The FTC's Role in Privacy Enforcement
In the absence of comprehensive federal privacy legislation, the Federal Trade Commission has served as the primary federal privacy regulator in the United States, using its authority under Section 5 of the FTC Act to pursue companies that engage in "unfair or deceptive acts or practices." This authority, while broad, has limitations — the agency cannot impose fines for first-time violations under Section 5, must prove that practices are either deceptive (the company misrepresented its practices) or unfair (the practices cause substantial harm that consumers cannot avoid), and has limited jurisdiction over certain sectors like banking and telecommunications.
Despite these constraints, the FTC has brought hundreds of privacy and data security enforcement actions over the past two decades, establishing a body of case law that effectively functions as a de facto federal privacy standard.

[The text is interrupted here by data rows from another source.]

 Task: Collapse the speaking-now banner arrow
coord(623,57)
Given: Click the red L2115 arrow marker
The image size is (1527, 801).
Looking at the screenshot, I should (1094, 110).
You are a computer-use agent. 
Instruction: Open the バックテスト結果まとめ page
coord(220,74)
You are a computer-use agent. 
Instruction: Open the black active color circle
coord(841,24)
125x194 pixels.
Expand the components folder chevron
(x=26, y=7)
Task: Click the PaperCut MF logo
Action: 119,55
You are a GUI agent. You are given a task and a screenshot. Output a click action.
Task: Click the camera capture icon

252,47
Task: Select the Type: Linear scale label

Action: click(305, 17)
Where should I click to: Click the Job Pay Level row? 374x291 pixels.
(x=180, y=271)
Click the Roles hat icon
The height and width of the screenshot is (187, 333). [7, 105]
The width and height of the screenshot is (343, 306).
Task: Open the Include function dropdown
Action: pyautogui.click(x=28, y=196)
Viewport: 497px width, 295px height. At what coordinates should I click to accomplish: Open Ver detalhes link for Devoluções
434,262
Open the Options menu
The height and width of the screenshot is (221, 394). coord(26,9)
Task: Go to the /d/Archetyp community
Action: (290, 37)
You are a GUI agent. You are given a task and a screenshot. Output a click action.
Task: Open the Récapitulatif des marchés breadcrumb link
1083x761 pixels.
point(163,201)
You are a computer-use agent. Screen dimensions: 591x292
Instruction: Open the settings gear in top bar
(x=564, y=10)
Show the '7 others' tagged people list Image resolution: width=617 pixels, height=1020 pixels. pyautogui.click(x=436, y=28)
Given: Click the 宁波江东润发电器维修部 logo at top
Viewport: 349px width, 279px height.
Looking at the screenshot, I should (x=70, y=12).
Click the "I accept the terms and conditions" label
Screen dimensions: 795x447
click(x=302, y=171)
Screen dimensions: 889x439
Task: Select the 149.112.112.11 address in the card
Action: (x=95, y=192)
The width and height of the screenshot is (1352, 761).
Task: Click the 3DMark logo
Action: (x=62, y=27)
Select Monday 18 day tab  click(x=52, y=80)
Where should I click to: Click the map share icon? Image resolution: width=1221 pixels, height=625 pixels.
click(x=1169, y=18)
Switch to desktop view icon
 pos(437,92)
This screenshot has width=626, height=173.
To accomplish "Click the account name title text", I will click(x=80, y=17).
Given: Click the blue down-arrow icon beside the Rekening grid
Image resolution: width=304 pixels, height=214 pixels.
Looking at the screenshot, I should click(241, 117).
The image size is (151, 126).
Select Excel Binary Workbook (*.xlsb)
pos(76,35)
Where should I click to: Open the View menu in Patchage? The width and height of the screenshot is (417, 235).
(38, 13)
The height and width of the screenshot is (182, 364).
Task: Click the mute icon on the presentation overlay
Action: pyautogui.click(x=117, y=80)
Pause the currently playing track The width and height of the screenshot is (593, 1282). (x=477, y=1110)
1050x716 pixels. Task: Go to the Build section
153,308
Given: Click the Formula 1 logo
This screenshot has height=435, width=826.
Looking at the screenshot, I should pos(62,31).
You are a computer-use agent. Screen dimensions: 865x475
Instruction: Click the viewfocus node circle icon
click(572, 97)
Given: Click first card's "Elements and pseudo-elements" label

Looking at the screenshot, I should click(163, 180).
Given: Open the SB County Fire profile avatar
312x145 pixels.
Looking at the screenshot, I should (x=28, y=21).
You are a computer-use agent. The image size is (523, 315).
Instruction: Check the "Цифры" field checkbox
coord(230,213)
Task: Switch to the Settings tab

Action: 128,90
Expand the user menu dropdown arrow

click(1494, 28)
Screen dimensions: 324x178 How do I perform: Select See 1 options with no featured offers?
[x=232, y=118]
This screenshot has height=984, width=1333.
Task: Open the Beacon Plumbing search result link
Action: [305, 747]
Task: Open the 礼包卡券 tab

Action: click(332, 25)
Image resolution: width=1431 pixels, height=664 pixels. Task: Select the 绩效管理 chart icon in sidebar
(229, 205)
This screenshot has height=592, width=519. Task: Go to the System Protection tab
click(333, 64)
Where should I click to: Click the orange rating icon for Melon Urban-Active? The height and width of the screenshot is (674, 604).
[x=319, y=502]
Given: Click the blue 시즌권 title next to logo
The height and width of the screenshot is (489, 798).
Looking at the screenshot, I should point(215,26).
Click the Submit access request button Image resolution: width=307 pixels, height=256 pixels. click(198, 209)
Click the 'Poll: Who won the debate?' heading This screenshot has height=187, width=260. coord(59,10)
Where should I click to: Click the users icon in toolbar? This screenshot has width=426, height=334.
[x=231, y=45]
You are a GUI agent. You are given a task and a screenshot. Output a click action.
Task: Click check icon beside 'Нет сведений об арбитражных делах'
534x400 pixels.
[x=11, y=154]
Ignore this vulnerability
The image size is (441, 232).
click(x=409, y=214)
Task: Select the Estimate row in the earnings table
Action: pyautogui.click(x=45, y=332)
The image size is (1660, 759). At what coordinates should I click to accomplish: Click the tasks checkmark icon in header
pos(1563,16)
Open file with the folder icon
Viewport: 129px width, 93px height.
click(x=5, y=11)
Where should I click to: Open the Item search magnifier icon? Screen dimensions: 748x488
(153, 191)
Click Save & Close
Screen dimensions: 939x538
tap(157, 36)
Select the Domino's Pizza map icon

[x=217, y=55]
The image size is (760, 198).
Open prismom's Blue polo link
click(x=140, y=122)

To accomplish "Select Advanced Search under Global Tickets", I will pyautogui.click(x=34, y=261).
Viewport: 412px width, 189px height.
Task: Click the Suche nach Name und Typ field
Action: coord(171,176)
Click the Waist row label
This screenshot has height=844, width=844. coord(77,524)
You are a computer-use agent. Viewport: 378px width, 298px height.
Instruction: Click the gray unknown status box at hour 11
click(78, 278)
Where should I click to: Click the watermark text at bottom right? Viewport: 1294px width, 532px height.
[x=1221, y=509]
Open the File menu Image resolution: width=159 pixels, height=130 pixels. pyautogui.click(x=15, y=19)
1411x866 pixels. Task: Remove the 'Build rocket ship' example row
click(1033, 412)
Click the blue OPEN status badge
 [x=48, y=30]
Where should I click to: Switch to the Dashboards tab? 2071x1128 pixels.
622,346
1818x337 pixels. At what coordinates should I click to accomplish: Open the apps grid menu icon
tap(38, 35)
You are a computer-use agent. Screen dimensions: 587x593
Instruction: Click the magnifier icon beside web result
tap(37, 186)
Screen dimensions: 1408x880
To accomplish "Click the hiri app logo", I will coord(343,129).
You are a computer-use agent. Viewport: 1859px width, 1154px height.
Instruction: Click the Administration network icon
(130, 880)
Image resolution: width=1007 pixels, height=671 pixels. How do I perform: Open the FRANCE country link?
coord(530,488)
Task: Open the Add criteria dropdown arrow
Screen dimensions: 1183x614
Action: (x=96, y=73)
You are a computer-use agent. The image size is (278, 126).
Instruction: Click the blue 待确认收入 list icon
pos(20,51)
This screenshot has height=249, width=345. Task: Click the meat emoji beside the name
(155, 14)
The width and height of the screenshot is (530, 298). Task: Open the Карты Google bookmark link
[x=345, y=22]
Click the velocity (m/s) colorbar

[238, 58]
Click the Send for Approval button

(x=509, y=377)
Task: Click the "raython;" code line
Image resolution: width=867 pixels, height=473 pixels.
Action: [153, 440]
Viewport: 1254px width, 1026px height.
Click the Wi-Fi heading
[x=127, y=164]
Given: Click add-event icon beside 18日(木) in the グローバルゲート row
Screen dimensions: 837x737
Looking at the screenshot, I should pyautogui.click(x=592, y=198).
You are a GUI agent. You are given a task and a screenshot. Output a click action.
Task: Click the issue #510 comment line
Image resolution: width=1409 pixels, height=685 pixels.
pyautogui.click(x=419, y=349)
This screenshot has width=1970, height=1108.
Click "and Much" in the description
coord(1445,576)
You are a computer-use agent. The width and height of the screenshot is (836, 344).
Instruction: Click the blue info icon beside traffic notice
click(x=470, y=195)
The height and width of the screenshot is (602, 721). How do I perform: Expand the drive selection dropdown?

The agency's enforcement priorities have evolved from targeting obviously deceptive practices (companies that promised not to share data and then shared it) to challenging more systemic issues like dark patterns, algorithmic discrimination, and the commercial surveillance ecosystem itself.
Details of This Action
This particular enforcement action addresses practices that affected millions of consumers whose data was collected, shared, or monetized in ways they did not understand, consent to, or have the ability to prevent. The complaint alleges that the company engaged in practices that violated consumer trust and, in many cases, violated its own stated privacy policies.
The remedies sought or obtained include substantial monetary penalties (intended to eliminate the financial incentive for privacy violations), injunctive relief (requiring the company to change specific practices), data deletion requirements (ordering destruction of improperly collected data), and ongoing compliance monitoring (requiring regular privacy audits by independent assessors). These remedies are designed not only to address the specific violations at issue but to deter similar conduct by other companies.
Consumer Impact and Recommendations
Consumers affected by this enforcement action should take several steps. First, determine whether you are among the affected individuals — the FTC's website typically provides information about who is affected and what data was involved. Second, if you used the service or product at issue, review and update your privacy settings, change your passwords, and consider whether you want to continue using it. Third, exercise your rights under applicable state privacy laws (CCPA, VCDPA, CPA, etc.) to request deletion of your data.
More broadly, this case serves as a reminder that companies' privacy promises should be verified, not trusted. Read privacy policies before signing up for services, use privacy-focused alternatives where they exist, and file complaints with the FTC when you encounter deceptive or unfair practices. The agency's enforcement agenda is shaped partly by consumer complaints, and reporting violations increases the likelihood of action.
Staying Informed and Taking Action
This development is part of a broader pattern in the evolving digital privacy landscape. As technology companies, governments, and data brokers continue to expand their data collection capabilities, staying informed about privacy developments is essential for protecting yourself and advocating for stronger protections.
Practical steps you can take right now include reviewing your privacy settings on all major platforms, using privacy-focused alternatives for browsing (Firefox, Brave), search (DuckDuckGo), messaging (Signal), and email (ProtonMail). Enable two-factor authentication on all accounts, use a password manager, and regularly audit your digital footprint. Consider supporting organizations like the Electronic Frontier Foundation (EFF), the ACLU, and the Electronic Privacy Information Center (EPIC) that advocate for privacy rights through litigation, legislation, and public education.
File complaints with the FTC, your state attorney general, and relevant regulatory agencies when you encounter privacy violations. Consumer complaints drive enforcement priorities, and every report contributes to the data regulators use to identify patterns and prioritize cases. Document violations thoroughly — screenshots, emails, and timestamps create the evidentiary foundation for regulatory action and litigation.
The privacy landscape is shifting. Increased public awareness, growing regulatory enforcement, and the emergence of privacy-respecting alternatives are creating pressure for change. But lasting improvement requires sustained engagement from informed consumers who understand their rights and exercise them consistently.